Major income source not regulated
According to Minatom’s plan, to obtain funding for decommissioning of a nuclear-powered submarine a number of conventional military vessels have to be cut up and their scrap metal sold. According to Russian daily Segodnya, the whole business of scrapping was handed over to Moscow-based Vtormetinvest Financial- Industrial Group. This group has become a dealer authorised by the Russian government. Earlier plans to tackle the decommissioning issue ended up in creation of some 20 scrap metal dealers which, indeed, earned money, but rather into their own pocket than for funding of nuclear subs scrapping. Minatom officials, according to Segodnya, acknowledge the fact that the economic relation between them and Vtormetinvest are not regulated clearly. As a matter of fact, Minatom is not accountable at all for economic activity of the financial-industrial group, thus no guarantee exist that the money will be spent as intended.
Minatom risks tackling the issue on its own
There are strong indications that the plan to use funds from selling scrap metal will not work. Letting alone the fact that Vtormetinvest may not be interested in nuclear subs, there is no guarantee that this group will get its share in the scrapping business of military conventional vessels. Just a few weeks ago, Yevgeny Yevdokimov, Governor of Murmansk County, held a speech in front of the Norwegian Parliament presenting a project on "creation of production facilities for recycling of removed-from-service military and civil equipment in the Murmansk region." The project has primarily a commercial basis, although nuclear submarines are mentioned in one line item at the end of the document. Taking into account that the Murmansk project will not be the only competitor to Vtormetinvest, Minatom may find itself relying solely on governmental donations, which are rather scarce.

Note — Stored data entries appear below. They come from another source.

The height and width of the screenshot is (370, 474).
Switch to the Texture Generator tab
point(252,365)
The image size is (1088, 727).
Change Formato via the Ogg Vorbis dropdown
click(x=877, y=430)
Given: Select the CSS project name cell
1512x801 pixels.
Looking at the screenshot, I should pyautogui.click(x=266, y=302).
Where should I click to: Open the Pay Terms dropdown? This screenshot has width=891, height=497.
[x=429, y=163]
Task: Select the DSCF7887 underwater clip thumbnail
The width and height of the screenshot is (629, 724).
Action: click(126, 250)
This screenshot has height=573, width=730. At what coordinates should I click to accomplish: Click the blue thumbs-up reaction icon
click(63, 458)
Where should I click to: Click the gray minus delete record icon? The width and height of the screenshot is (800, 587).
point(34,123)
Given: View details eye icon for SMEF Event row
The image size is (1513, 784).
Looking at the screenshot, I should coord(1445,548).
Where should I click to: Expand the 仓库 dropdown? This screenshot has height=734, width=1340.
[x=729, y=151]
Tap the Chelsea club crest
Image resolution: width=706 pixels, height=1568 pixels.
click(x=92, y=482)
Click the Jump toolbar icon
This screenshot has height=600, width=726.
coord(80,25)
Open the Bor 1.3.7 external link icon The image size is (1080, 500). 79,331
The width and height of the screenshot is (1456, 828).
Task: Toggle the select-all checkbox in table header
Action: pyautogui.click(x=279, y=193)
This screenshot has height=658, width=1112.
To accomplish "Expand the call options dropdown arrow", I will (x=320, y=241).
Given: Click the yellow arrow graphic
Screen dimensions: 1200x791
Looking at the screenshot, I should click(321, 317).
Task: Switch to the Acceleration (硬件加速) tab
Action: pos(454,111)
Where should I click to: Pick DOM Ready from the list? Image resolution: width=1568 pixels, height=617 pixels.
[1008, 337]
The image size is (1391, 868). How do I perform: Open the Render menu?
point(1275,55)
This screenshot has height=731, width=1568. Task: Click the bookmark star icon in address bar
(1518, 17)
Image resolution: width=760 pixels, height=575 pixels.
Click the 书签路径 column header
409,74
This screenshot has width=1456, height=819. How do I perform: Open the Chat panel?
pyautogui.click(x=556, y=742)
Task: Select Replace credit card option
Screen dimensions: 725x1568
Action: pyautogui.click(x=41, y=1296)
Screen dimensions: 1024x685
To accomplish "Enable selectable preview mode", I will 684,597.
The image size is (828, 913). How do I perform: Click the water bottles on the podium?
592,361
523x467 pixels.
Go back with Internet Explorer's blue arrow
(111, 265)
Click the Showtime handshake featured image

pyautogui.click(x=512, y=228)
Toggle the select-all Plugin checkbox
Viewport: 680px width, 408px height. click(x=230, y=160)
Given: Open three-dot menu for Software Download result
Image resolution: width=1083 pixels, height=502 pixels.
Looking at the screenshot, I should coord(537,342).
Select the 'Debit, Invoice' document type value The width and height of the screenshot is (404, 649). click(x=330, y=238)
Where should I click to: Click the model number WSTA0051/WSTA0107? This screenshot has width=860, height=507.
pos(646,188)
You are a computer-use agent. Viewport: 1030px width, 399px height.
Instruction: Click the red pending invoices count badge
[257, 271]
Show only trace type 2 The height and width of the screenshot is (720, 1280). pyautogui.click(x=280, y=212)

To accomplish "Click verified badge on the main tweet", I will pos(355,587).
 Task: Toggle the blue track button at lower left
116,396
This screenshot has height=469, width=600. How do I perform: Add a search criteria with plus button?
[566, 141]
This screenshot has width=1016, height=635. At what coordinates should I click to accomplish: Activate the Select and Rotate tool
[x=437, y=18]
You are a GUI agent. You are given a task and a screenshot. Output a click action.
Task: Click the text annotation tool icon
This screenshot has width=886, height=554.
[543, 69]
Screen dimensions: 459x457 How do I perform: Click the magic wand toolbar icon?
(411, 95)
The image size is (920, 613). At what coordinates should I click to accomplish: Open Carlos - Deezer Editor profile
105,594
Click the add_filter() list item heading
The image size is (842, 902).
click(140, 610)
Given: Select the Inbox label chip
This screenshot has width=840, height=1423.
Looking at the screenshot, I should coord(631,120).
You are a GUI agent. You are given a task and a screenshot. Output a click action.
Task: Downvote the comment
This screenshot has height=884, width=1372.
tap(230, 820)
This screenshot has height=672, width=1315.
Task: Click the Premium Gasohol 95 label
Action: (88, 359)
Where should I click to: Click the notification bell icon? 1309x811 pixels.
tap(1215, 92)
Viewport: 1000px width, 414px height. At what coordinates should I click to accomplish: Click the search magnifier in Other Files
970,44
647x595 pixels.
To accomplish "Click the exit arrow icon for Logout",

In the meantime, such details as who is going to pay wages to the service crews (30-40 men) guarding each laid-up submarine (some 70 submarines in the Northern Fleet) are not clarified yet.
Nothing happens in reality
Judging by the reports from the sites where the laid-up submarines are stationed, no practical steps have been taken so far towards transfer of the subs to Minatom. The crews onboard are still subjected to the local military units, where they actually receive their payment as well.
Meanwhile, a Defence Ministry statement greets the "paper transfer" of responsibility, but claims that the time frame for decommissioning led by Minatom is not defined yet and will solely depend on Minatom’s financial capabilities.